# EXTRACTED RECORDS
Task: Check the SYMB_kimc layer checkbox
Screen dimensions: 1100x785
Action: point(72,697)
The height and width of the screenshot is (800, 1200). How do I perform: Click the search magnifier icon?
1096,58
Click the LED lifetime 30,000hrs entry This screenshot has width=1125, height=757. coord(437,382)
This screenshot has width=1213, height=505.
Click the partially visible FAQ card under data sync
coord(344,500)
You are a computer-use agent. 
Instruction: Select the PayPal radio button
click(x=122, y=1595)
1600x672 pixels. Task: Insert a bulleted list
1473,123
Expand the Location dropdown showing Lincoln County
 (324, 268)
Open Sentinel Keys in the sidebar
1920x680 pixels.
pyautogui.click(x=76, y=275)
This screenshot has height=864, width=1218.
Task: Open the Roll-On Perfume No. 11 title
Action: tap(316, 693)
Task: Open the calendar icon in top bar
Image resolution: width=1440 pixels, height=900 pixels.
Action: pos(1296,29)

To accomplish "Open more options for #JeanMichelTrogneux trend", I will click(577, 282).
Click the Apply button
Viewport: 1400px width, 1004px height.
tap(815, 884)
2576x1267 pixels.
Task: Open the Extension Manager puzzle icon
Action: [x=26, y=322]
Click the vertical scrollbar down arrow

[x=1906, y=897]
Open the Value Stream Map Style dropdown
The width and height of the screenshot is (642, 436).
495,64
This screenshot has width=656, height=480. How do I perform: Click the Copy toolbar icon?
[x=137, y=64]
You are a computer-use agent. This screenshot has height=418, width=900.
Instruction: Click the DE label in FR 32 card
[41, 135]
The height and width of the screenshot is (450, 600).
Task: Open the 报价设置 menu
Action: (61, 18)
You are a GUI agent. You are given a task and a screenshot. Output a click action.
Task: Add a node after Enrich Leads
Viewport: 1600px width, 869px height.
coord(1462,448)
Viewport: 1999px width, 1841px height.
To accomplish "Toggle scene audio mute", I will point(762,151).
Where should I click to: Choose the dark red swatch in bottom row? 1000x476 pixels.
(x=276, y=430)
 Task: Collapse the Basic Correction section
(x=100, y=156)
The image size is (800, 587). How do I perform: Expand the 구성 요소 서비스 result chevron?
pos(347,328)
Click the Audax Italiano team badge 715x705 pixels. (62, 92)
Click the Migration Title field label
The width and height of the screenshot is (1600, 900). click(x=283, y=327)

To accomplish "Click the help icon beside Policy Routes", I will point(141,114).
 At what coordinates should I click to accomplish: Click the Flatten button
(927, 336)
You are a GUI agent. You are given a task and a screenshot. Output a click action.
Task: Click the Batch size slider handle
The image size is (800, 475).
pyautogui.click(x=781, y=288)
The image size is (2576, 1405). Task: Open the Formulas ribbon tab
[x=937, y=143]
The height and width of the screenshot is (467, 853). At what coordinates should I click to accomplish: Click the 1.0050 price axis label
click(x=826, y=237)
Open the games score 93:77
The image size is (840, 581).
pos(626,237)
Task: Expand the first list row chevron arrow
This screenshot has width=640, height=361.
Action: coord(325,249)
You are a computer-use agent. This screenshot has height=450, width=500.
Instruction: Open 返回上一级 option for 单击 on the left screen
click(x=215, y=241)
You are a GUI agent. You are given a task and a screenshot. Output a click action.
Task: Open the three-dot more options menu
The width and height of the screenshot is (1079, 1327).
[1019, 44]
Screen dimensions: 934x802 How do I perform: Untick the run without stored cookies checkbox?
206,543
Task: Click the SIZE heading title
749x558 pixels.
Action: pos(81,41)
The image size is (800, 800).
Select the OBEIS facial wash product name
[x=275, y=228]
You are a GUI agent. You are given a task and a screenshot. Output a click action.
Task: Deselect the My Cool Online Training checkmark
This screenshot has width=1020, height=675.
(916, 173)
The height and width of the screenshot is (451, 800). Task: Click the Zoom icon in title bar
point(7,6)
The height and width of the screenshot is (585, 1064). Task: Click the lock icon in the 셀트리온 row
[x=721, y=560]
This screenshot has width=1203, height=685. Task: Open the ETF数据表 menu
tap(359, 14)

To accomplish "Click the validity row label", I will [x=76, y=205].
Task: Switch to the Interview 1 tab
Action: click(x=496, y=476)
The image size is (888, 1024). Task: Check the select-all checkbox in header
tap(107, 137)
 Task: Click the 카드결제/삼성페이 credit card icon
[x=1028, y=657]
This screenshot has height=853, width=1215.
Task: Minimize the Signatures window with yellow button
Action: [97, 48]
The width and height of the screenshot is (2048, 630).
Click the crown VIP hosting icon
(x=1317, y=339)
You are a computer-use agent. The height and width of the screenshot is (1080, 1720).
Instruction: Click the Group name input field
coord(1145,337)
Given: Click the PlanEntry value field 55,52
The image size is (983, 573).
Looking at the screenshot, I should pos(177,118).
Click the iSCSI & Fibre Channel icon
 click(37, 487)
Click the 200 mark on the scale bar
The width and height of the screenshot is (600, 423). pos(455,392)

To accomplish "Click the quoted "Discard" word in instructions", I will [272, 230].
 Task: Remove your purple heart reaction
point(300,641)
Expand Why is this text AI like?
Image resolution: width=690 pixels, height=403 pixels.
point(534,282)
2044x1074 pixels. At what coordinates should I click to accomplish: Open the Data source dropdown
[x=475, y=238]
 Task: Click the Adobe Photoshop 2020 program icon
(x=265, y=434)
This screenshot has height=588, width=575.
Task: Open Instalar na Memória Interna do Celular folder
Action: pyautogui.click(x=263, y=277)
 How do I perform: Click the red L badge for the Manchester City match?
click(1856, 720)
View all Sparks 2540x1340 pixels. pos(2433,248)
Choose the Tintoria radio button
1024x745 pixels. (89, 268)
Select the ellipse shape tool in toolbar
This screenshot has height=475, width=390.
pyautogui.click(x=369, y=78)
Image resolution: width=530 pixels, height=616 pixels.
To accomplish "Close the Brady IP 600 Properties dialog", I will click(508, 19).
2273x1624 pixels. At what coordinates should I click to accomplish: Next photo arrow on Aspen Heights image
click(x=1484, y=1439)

# STATED EXERCISE
Convert the rows above into a numbered list, omitting blank lines.

# TASK RESPONSE
1. Task: Check the SYMB_kimc layer checkbox
2. Screen dimensions: 1100x785
3. Action: point(72,697)
4. The height and width of the screenshot is (800, 1200). How do I perform: Click the search magnifier icon?
5. 1096,58
6. Click the LED lifetime 30,000hrs entry This screenshot has width=1125, height=757. coord(437,382)
7. This screenshot has width=1213, height=505.
8. Click the partially visible FAQ card under data sync
9. coord(344,500)
10. You are a computer-use agent. 
11. Instruction: Select the PayPal radio button
12. click(x=122, y=1595)
13. 1600x672 pixels. Task: Insert a bulleted list
14. 1473,123
15. Expand the Location dropdown showing Lincoln County
16.  (324, 268)
17. Open Sentinel Keys in the sidebar
18. 1920x680 pixels.
19. pyautogui.click(x=76, y=275)
20. This screenshot has height=864, width=1218.
21. Task: Open the Roll-On Perfume No. 11 title
22. Action: tap(316, 693)
23. Task: Open the calendar icon in top bar
24. Image resolution: width=1440 pixels, height=900 pixels.
25. Action: pos(1296,29)
26. To accomplish "Open more options for #JeanMichelTrogneux trend", I will click(577, 282).
27. Click the Apply button
28. Viewport: 1400px width, 1004px height.
29. tap(815, 884)
30. 2576x1267 pixels.
31. Task: Open the Extension Manager puzzle icon
32. Action: [x=26, y=322]
33. Click the vertical scrollbar down arrow
34. [x=1906, y=897]
35. Open the Value Stream Map Style dropdown
36. The width and height of the screenshot is (642, 436).
37. 495,64
38. This screenshot has width=656, height=480. How do I perform: Click the Copy toolbar icon?
39. [x=137, y=64]
40. You are a computer-use agent. This screenshot has height=418, width=900.
41. Instruction: Click the DE label in FR 32 card
42. [41, 135]
43. The height and width of the screenshot is (450, 600).
44. Task: Open the 报价设置 menu
45. Action: (61, 18)
46. You are a GUI agent. You are given a task and a screenshot. Output a click action.
47. Task: Add a node after Enrich Leads
48. Viewport: 1600px width, 869px height.
49. coord(1462,448)
50. Viewport: 1999px width, 1841px height.
51. To accomplish "Toggle scene audio mute", I will point(762,151).
52. Where should I click to: Choose the dark red swatch in bottom row? 1000x476 pixels.
53. (x=276, y=430)
54.  Task: Collapse the Basic Correction section
55. (x=100, y=156)
56. The image size is (800, 587). How do I perform: Expand the 구성 요소 서비스 result chevron?
57. pos(347,328)
58. Click the Audax Italiano team badge 715x705 pixels. (62, 92)
59. Click the Migration Title field label
60. The width and height of the screenshot is (1600, 900). click(x=283, y=327)
61. To accomplish "Click the help icon beside Policy Routes", I will point(141,114).
62.  At what coordinates should I click to accomplish: Click the Flatten button
63. (927, 336)
64. You are a GUI agent. You are given a task and a screenshot. Output a click action.
65. Task: Click the Batch size slider handle
66. The image size is (800, 475).
67. pyautogui.click(x=781, y=288)
68. The image size is (2576, 1405). Task: Open the Formulas ribbon tab
69. [x=937, y=143]
70. The height and width of the screenshot is (467, 853). At what coordinates should I click to accomplish: Click the 1.0050 price axis label
71. click(x=826, y=237)
72. Open the games score 93:77
73. The image size is (840, 581).
74. pos(626,237)
75. Task: Expand the first list row chevron arrow
76. This screenshot has width=640, height=361.
77. Action: coord(325,249)
78. You are a computer-use agent. This screenshot has height=450, width=500.
79. Instruction: Open 返回上一级 option for 单击 on the left screen
80. click(x=215, y=241)
81. You are a GUI agent. You are given a task and a screenshot. Output a click action.
82. Task: Open the three-dot more options menu
83. The width and height of the screenshot is (1079, 1327).
84. [1019, 44]
85. Screen dimensions: 934x802 How do I perform: Untick the run without stored cookies checkbox?
86. 206,543
87. Task: Click the SIZE heading title
88. 749x558 pixels.
89. Action: pos(81,41)
90. The image size is (800, 800).
91. Select the OBEIS facial wash product name
92. [x=275, y=228]
93. You are a GUI agent. You are given a task and a screenshot. Output a click action.
94. Task: Deselect the My Cool Online Training checkmark
95. This screenshot has width=1020, height=675.
96. (916, 173)
97. The height and width of the screenshot is (451, 800). Task: Click the Zoom icon in title bar
98. point(7,6)
99. The height and width of the screenshot is (585, 1064). Task: Click the lock icon in the 셀트리온 row
100. [x=721, y=560]
101. This screenshot has width=1203, height=685. Task: Open the ETF数据表 menu
102. tap(359, 14)
103. To accomplish "Click the validity row label", I will [x=76, y=205].
104. Task: Switch to the Interview 1 tab
105. Action: click(x=496, y=476)
106. The image size is (888, 1024). Task: Check the select-all checkbox in header
107. tap(107, 137)
108.  Task: Click the 카드결제/삼성페이 credit card icon
109. [x=1028, y=657]
110. This screenshot has height=853, width=1215.
111. Task: Minimize the Signatures window with yellow button
112. Action: [97, 48]
113. The width and height of the screenshot is (2048, 630).
114. Click the crown VIP hosting icon
115. (x=1317, y=339)
116. You are a computer-use agent. The height and width of the screenshot is (1080, 1720).
117. Instruction: Click the Group name input field
118. coord(1145,337)
119. Given: Click the PlanEntry value field 55,52
120. The image size is (983, 573).
121. Looking at the screenshot, I should pos(177,118).
122. Click the iSCSI & Fibre Channel icon
123.  click(37, 487)
124. Click the 200 mark on the scale bar
125. The width and height of the screenshot is (600, 423). pos(455,392)
126. To accomplish "Click the quoted "Discard" word in instructions", I will [272, 230].
127.  Task: Remove your purple heart reaction
128. point(300,641)
129. Expand Why is this text AI like?
130. Image resolution: width=690 pixels, height=403 pixels.
131. point(534,282)
132. 2044x1074 pixels. At what coordinates should I click to accomplish: Open the Data source dropdown
133. [x=475, y=238]
134.  Task: Click the Adobe Photoshop 2020 program icon
135. (x=265, y=434)
136. This screenshot has height=588, width=575.
137. Task: Open Instalar na Memória Interna do Celular folder
138. Action: pyautogui.click(x=263, y=277)
139.  How do I perform: Click the red L badge for the Manchester City match?
140. click(1856, 720)
141. View all Sparks 2540x1340 pixels. pos(2433,248)
142. Choose the Tintoria radio button
143. 1024x745 pixels. (89, 268)
144. Select the ellipse shape tool in toolbar
145. This screenshot has height=475, width=390.
146. pyautogui.click(x=369, y=78)
147. Image resolution: width=530 pixels, height=616 pixels.
148. To accomplish "Close the Brady IP 600 Properties dialog", I will click(508, 19).
149. 2273x1624 pixels. At what coordinates should I click to accomplish: Next photo arrow on Aspen Heights image
150. click(x=1484, y=1439)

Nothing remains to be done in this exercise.